── Data listing ──

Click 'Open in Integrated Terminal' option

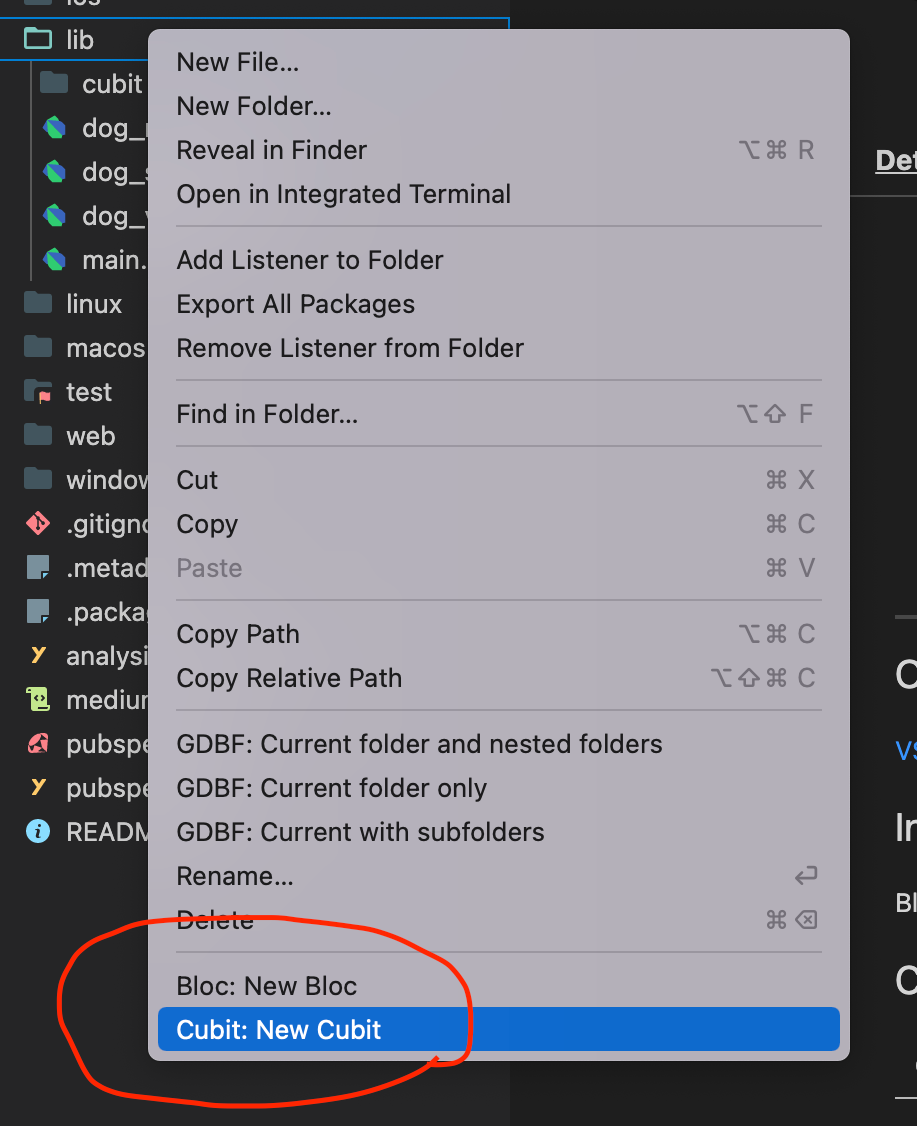pyautogui.click(x=343, y=194)
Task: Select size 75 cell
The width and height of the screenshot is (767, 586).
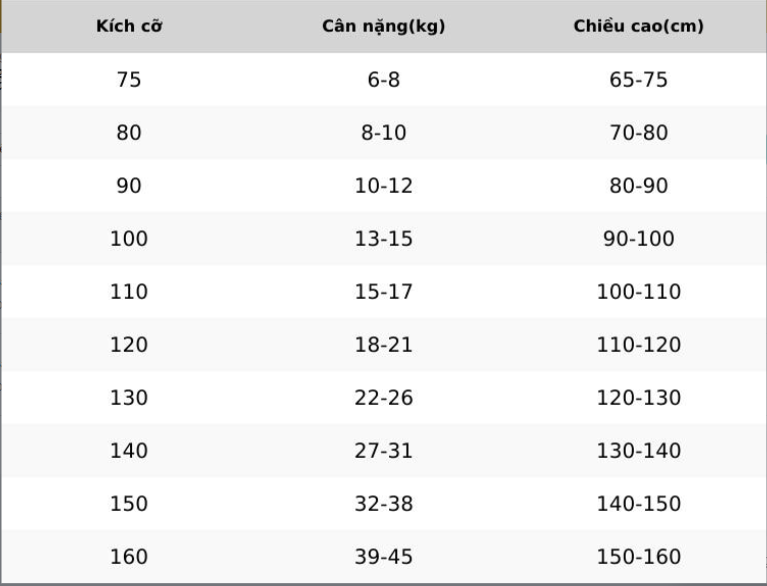Action: pyautogui.click(x=129, y=80)
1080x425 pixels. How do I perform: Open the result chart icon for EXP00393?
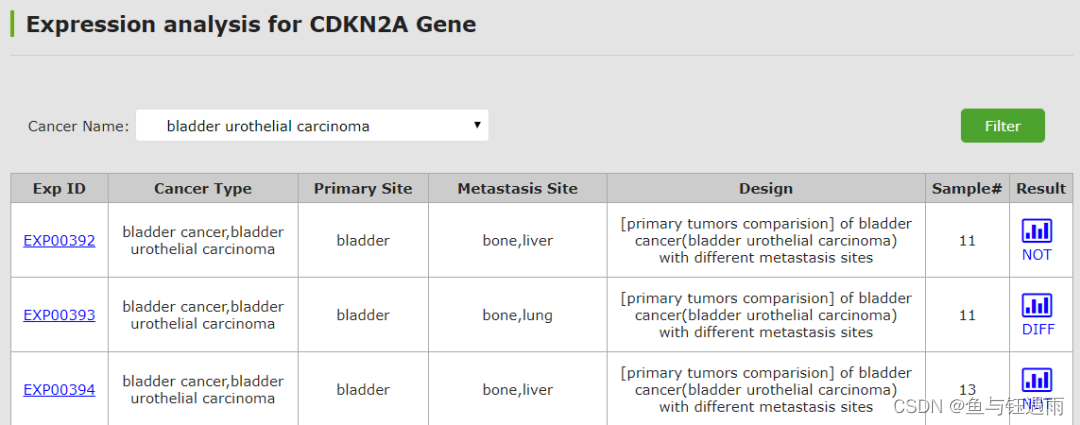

───

Exercise aim:
Copy out every line of the data above, taking care to leave the pictures out.

Result of this task:
Click 'Open in Integrated Terminal' option

pyautogui.click(x=343, y=194)
Task: Select size 75 cell
The width and height of the screenshot is (767, 586).
Action: pyautogui.click(x=129, y=80)
1080x425 pixels. How do I perform: Open the result chart icon for EXP00393?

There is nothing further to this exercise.